Outcomes That Challenge Convention: A Paradigm Problem
Randy may never be allowed his dream job with the VA. “Secular bias can’t reinvent faith or science but can corrupt both. Pain is a signal, not a physical pathology,” Cassity explains. The human spirit possesses an innate healing ability stronger than the body. Once the underlying injury is addressed—not analyzed indefinitely but actually resolved—symptoms dissolve. But secular care (no spiritual or religious basis allowed) is universal to best practices, and all secular outcomes are about the same regardless of the treatment used.

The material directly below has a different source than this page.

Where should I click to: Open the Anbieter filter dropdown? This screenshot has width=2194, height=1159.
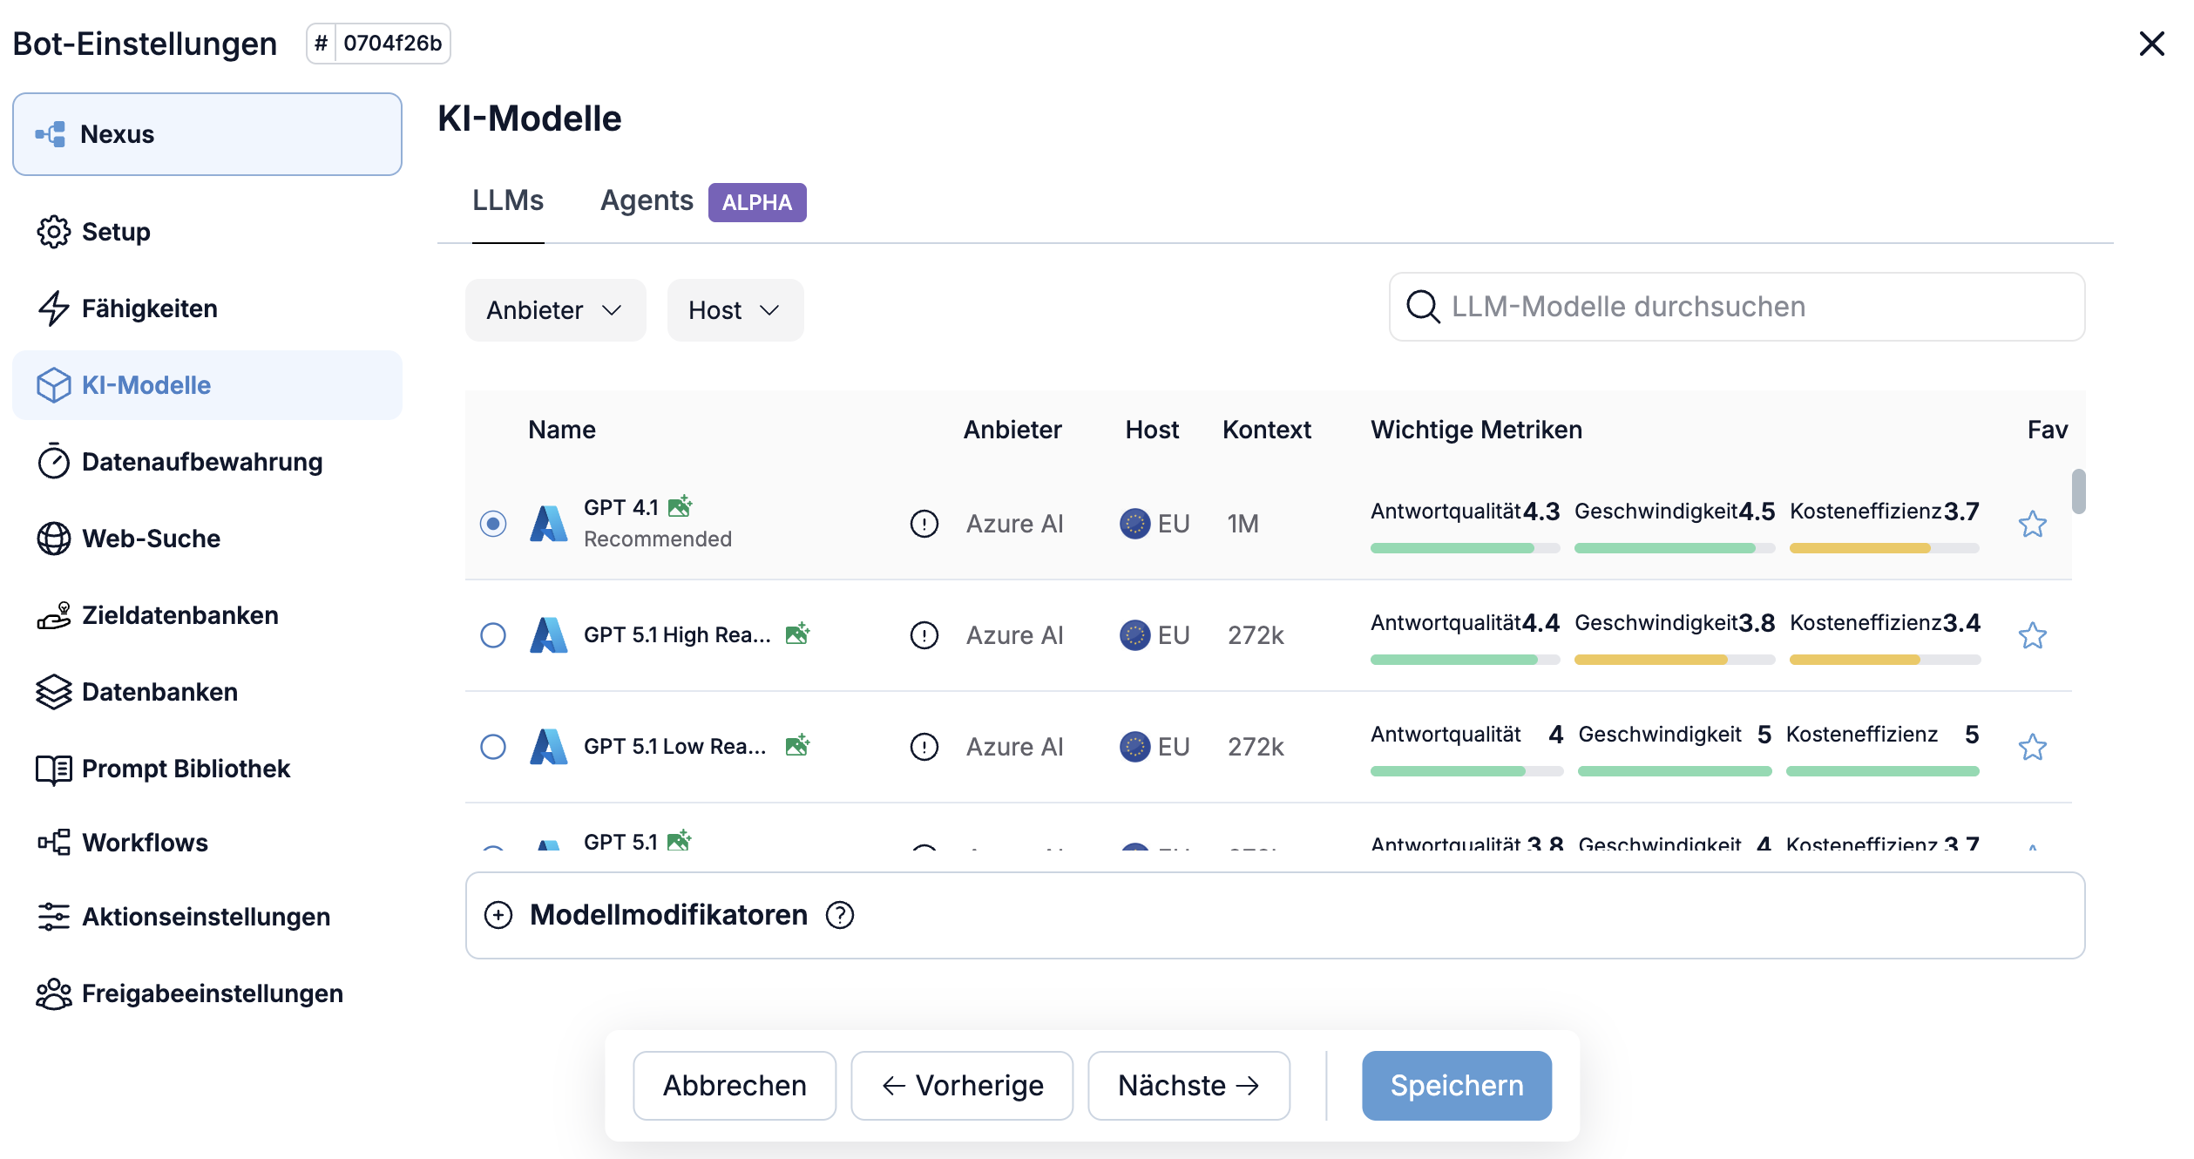tap(554, 310)
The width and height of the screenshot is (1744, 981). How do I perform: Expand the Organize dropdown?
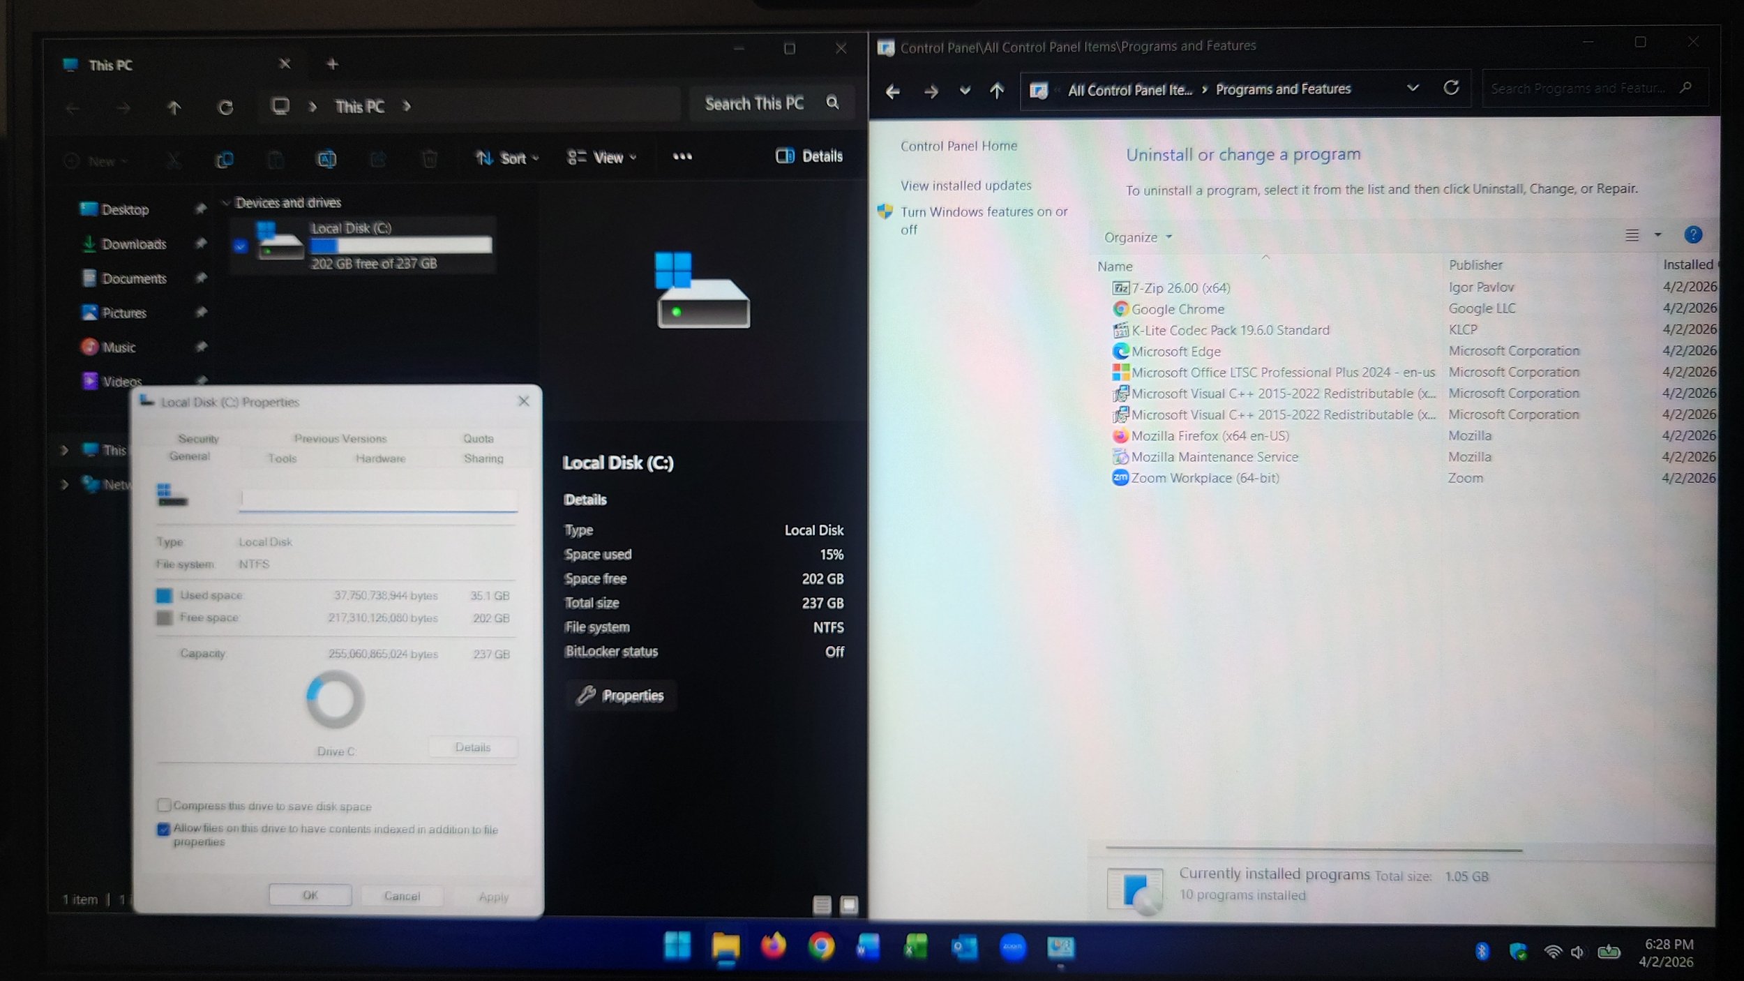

The Institutional Reckoning
Cassity and Poor’s data is history-making, but professional conundrums abound. TCT won’t or can’t be overseen within the scope of secular authority, even within widely respected institutions. Supervision or peer review under secular bias refutes the notion of scientific objectivity. No one else has a large body of remission outcomes. Having dismissed key spiritual and scientific considerations, every mental health leader is out of scope. Even religious mental health institutions are secularly trained and licensed. Mammoth budgets depend on high recidivism, waiting lists, and session counts.
Standardization itself produces unintended negative consequences, perpetuating a system dependent on permanence rather than resolution. Fundamentally, the field is optimized for institutional sustainability rather than therapeutic success. Administrators are motivated to reframe human experience as illness. Clients internalize narratives of permanent pathology, transferring responsibility for recovery to professionals who profit from poor outcomes.
The Question Before Us
Whether Cassity’s work proves comfortably secular, his outcomes outplay institutional chicanery and force a fundamental reckoning: If one practitioner achieves 86% remission in six sessions while the field baseline stands at 33% minimal stability with no end-of-session endpoint, what does this reveal about conventional practice? Either his outcomes are a new standard of care—indicating that standard practice operates far below human healing capacity—or the field must explain why it settles for inferior results while suicide rates climb.
For millions trapped in systems designed to perpetuate institutions and symptom management rather than healing, it is the difference between a life suspended in misery and one liberated from it.